Damien Mecheri et Sylvain Romieu, déjà auteurs d’un premier livre sur la série des Souls publié en 2015 par Third Editions, prolongent le plaisir et la réflexion sur les deux derniers titres de la dynastie, à savoir Bloodborne et Dark Souls III. Avec toujours plus de passion, toujours plus de recherche et d’esprit d’analyse très souvent bluffant, le second volume de l’ouvrage Dark Souls : Par-delà la mort est disponible depuis le 31 août 2017 – toujours chez Third. Quitte à en faire parfois un peu trop, il constitue malgré tout un livre-somme à poser dans la bibliothèque de tous les fans de ces jeux à nuls autres pareils.

Une analyse structurée, profonde et pertinente

Pour ce second volume, les auteurs ont décidé d’organiser leur ouvrage en trois grandes parties : la première consacrée à Bloodborne, la seconde à Dark Souls III et la dernière à un décryptage plus transversal. Le traitement de chaque jeu reste cependant quasiment le même que dans le précédent livre : création, univers, thématiques, musique. Seule différence notable, Dark Souls : Par-delà la mort – Volume 2 ne s’attarde pas sur les systèmes de jeu, préférant traiter ces titres presque intégralement en tant qu’œuvres ayant des messages à transmettre et à décrypter, des mythologies incroyablement riches et originales, mais qui ne sont pas pour autant dépourvues d’inspirations, loin s’en faut.

Parmi les plus notables et les plus évidentes, il y a évidemment la religion chrétienne, la dark fantasy, mais aussi et surtout H.P. Lovecraft – en ce qui concerne Bloodborne. L’ouvrage fait d’ailleurs une parenthèse très intéressante sur l’auteur et l’homme, avec une biographie concise et claire et une explication convaincante de son influence majeure sur l’œuvre de From Software. Titre aux contours victoriens et horrifiques assumés, Bloodborne bénéficie, dans le livre, d’un travail remarquable d’interprétation, d’analyse et d’une belle réflexion sur les rapports entre humains et divinités, entre la vie et… la mort, ou plus précisément, la natalité et le deuil. Un travail de fond peut-être légèrement moins fourni – et plus sujet par nature à interprétation – sur Dark Souls III, mais le traitement des personnages et de l’univers y est tout simplement remarquable de précision et d’équilibre.
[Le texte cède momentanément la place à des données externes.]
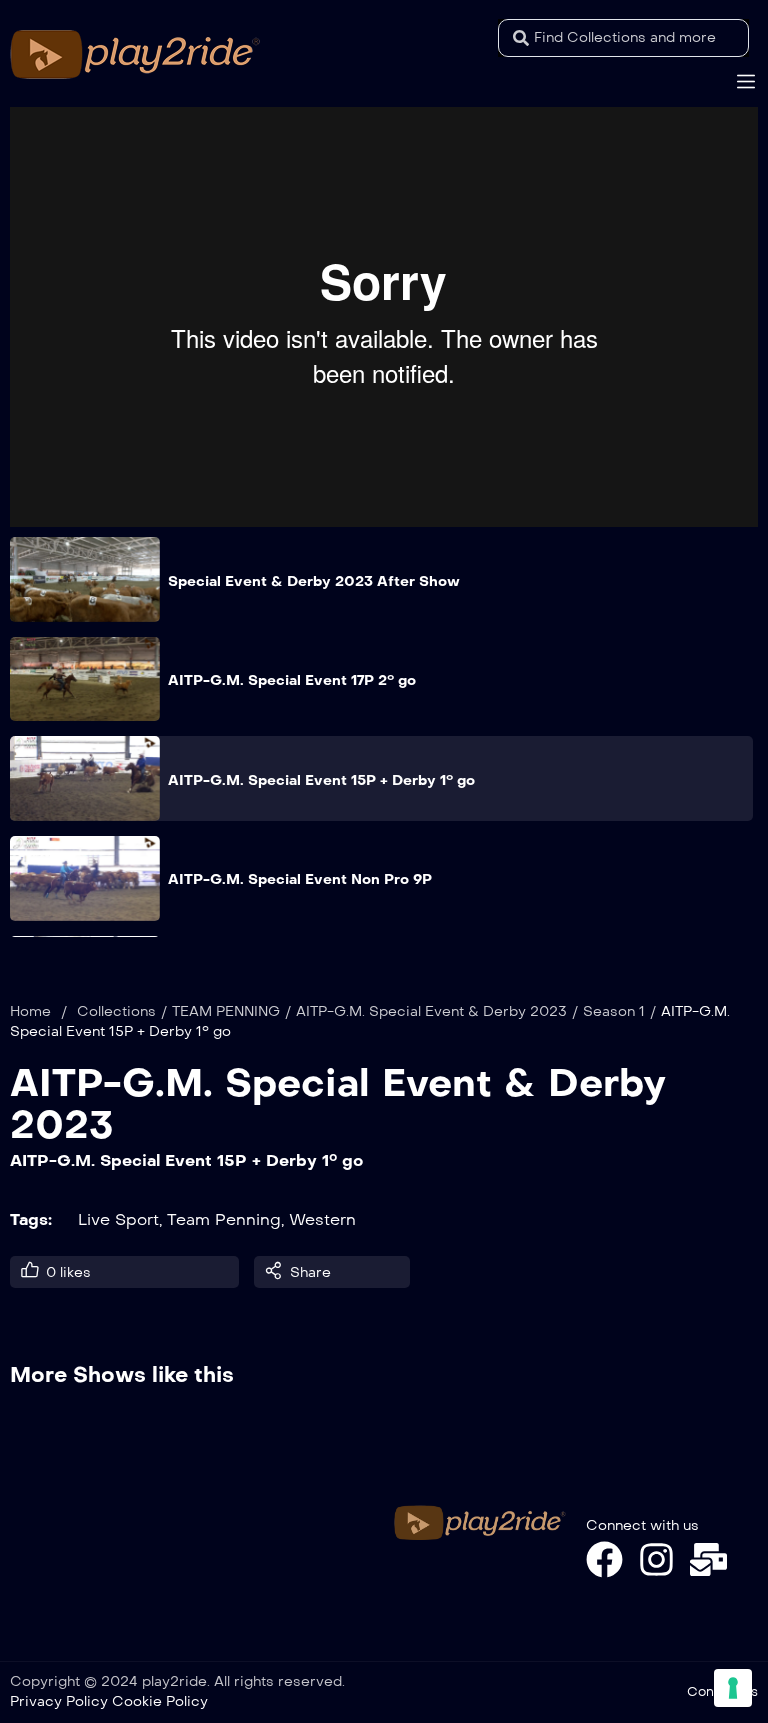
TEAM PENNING (226, 1011)
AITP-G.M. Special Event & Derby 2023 (431, 1011)
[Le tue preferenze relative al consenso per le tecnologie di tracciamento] (733, 1688)
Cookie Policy (160, 1701)
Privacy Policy (59, 1701)
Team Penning (224, 1219)
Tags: (31, 1219)
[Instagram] (656, 1559)
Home (30, 1011)
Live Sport (118, 1219)
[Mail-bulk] (708, 1559)
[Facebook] (604, 1559)
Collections (116, 1011)
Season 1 (614, 1011)
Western (322, 1219)
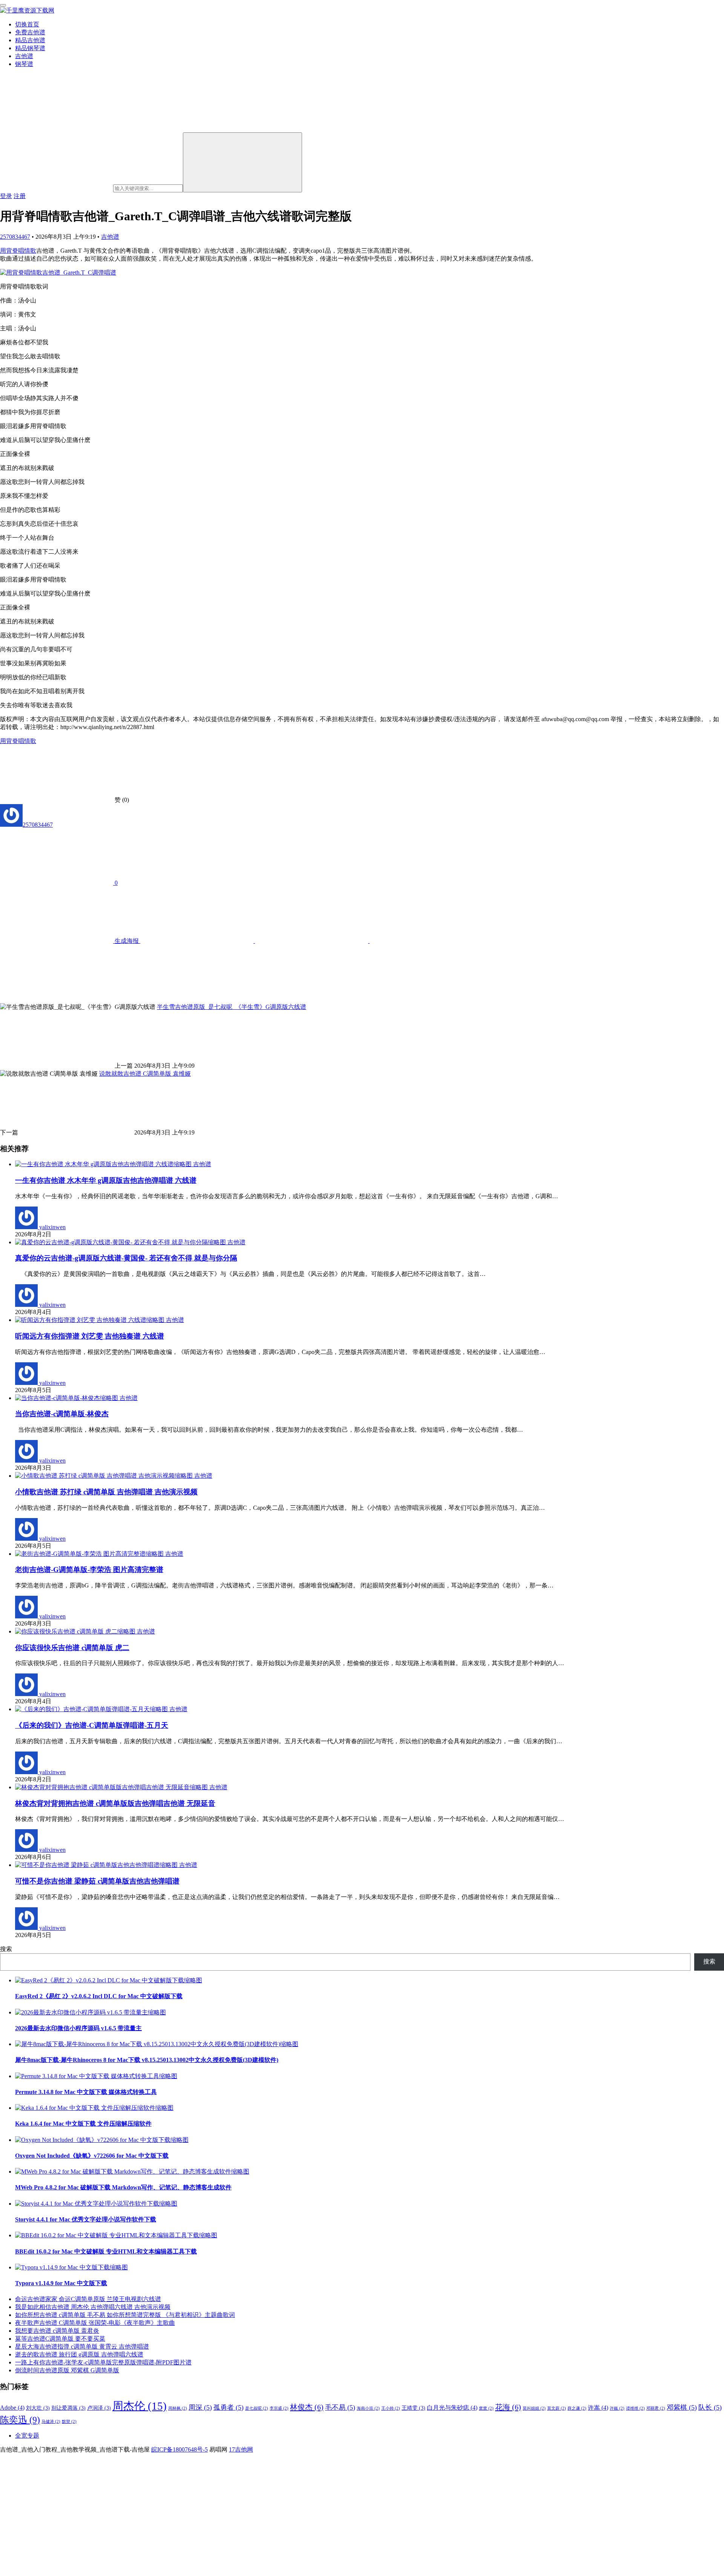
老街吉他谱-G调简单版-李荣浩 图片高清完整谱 (89, 1570)
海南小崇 (368, 2408)
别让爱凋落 (68, 2408)
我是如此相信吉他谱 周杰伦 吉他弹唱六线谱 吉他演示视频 (92, 2307)
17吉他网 (241, 2449)
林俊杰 (307, 2407)
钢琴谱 (24, 64)
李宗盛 (279, 2408)
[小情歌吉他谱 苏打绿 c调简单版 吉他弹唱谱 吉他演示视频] (104, 1475)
Les deux jeux ont, entre autres choses, pour points communs une conception non linéaire de leur échelle spatio-temporelle, voire carrément une dualité de dimensions prononcée, et Dark Souls : Par-delà la mort – Volume 2 n’hésite pas à le rappeler et à construire sa réflexion à partir de ce postulat. De la même manière, sont souvent évoquées la tendance des Souls à pousser à l’imagination et à la conjecture, ainsi que les motivations complexes et quasiment jamais manichéennes de tel ou tel personnage, de telle ou telle organisation. Le livre n’oublie pas non plus de se recentrer fréquemment sur l’essentiel et insiste sur le rôle majeur joué par certains protagonistes, comme La Présence Lunaire dans Bloodborne ou Le Pontife Sulyvahn dans Dark Souls III.

Le sujet Bloodborne semble passionner particulièrement les auteurs qui nous en livrent un décryptage et une revue globale et particulière extrêmement pertinents. Ils offrent ainsi au lecteur les clefs d’une aventure aussi obscure et passionnante que le sont ses décors et son ambiance. À ce propos, vu le manque d’illustrations dont souffre le livre (par manque de droits, très probablement), il est conseillé de consulter en parallèle le sublime artbook de Bloodborne. Ce sera ainsi l’occasion de (re)mettre un visage sur les noms de certains personnages, que ce soient ceux du jeu original (sorti il y a déjà trois ans), ou ceux du DLC The Old Hunters, dont l’intrigue se révèle pourtant capitale pour comprendre complètement l’univers du titre.

La tentation d’en faire trop ?

En attaquant Dark Souls : Par-delà la mort – Volume 2, il faut cependant savoir à quoi s’attendre : un livre riche, dense, épais, qui a énormément de choses à dire. On regrette surtout principalement sa propension, certes éminemment louable d’un point de vue journalistique, à toujours justifier, référencer et éclairer ses arguments. Cela se traduit par la présence quasi systématique de notes de bas de page (plus de 450 au total pour un livre qui fait moins de 400 pages) ; ici pour préciser quelle description d’objet a permis d’interpréter comme suit, là pour faire un parallèle avec tel ou tel autre domaine culturel. Ce qui rend l’expérience certes enrichissante, mais parfois trop dense. L’équilibre n’est peut-être pas atteint puisque cela affecte un peu la fluidité et le rythme de lecture.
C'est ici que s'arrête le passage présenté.